Why is it necessary for us? Is it a top priority? Can we successfully manage and implement climate smart agriculture (CSA) in today’s complex business world? What are the basic components in CSA? How is my experience?
CSA is necessary and it is a key factor in today’s hypercompetitive and complex business World. The basic components are climate, agriculture and food security. Clearly, we can successfully design, coordinate, supervise and complete CSA projects.
I am proud of that I have successfully managed many climate-smart agriculture (CSA) projects such as rice, wheat, barley, apple, orange, pear, chicken, livestock, and others as a manufacturing operations leader in agro-food industry. We have cooperated with the farmers, Government institutions and SMEs. So that we increased food production and incomes of the farmers, and improved the resilience or adaptive capacity, and mitigated climate change in Turkey. We have applied the our well-designed CSA method in farming, applied full traceability and EC infant nutrition standards and regulations. We have exported our organic and conventional infant products to Europe, CIS and MENA countries without failure. It was the first in Turkey and MEA.
How to achieve CSA? Now, I will explain!
Climate-smart agriculture refers to the process of the agriculture and food systems that sustainably increase the food production and farmer’s incomes to improve food safety and security, improve the adaptive capacity (resilience) of the farming systems, and mitigate the climate change to reduce the effects of the greenhouse gases. This means that CSA will create benefits about food, agriculture and climate change.
When we design and develop the agricultural programming and policy, we have to consider the impact of the farm-level practices. These are agronomy, postharvest management, livestock, agroforestry, and energy systems. We have to analyse and consider their contributions to the three CSA pillars:
1. Agronomic and economic productivity and performance
2. Resilience, adaptive capacity and vulnerability,
3. Climate change mitigation.
So, what are the farm-level management practices that we have to consider when we develop and implement a Climate-Smart Agriculture approach?

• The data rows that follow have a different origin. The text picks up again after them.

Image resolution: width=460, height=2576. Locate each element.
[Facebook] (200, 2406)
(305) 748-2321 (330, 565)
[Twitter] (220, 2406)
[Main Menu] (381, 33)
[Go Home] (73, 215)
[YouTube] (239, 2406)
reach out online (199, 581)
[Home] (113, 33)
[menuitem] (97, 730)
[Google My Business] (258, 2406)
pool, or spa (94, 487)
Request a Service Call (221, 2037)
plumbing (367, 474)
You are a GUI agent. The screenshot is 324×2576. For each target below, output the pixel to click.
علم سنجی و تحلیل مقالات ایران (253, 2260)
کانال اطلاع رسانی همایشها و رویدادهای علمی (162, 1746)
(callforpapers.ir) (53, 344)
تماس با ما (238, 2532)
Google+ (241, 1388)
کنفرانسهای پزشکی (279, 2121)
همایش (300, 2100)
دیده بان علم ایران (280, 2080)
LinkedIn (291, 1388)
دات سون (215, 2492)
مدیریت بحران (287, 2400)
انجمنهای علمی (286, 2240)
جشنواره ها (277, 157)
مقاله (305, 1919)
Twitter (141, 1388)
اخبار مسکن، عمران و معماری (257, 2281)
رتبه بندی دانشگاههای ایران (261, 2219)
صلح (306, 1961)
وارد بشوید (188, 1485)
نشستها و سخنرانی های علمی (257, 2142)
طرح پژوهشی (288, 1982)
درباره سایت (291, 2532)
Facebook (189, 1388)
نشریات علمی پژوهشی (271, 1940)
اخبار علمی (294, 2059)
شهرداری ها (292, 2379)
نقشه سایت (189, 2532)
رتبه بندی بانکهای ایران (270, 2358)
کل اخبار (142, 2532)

We have to use the CSA Technologies that address the climate and/or weather related risks such as floods, drought, seasonal rain changes while improving the food security for the stakeholders.
We have to use CSA technologies to achieve productivity, resilience and mitigation. Here, the productivity is a key priority in developing countries dependent on agriculture for food safety and security.
We have to design and implement socially and culturally appropriate CSA technologies for each of the application areas.
If we effectively design, develop and implement a CSA program, we can sustainably increase the food production and/or farmers’ incomes, resilience or adaptive capacity, and mitigate climate change when possible.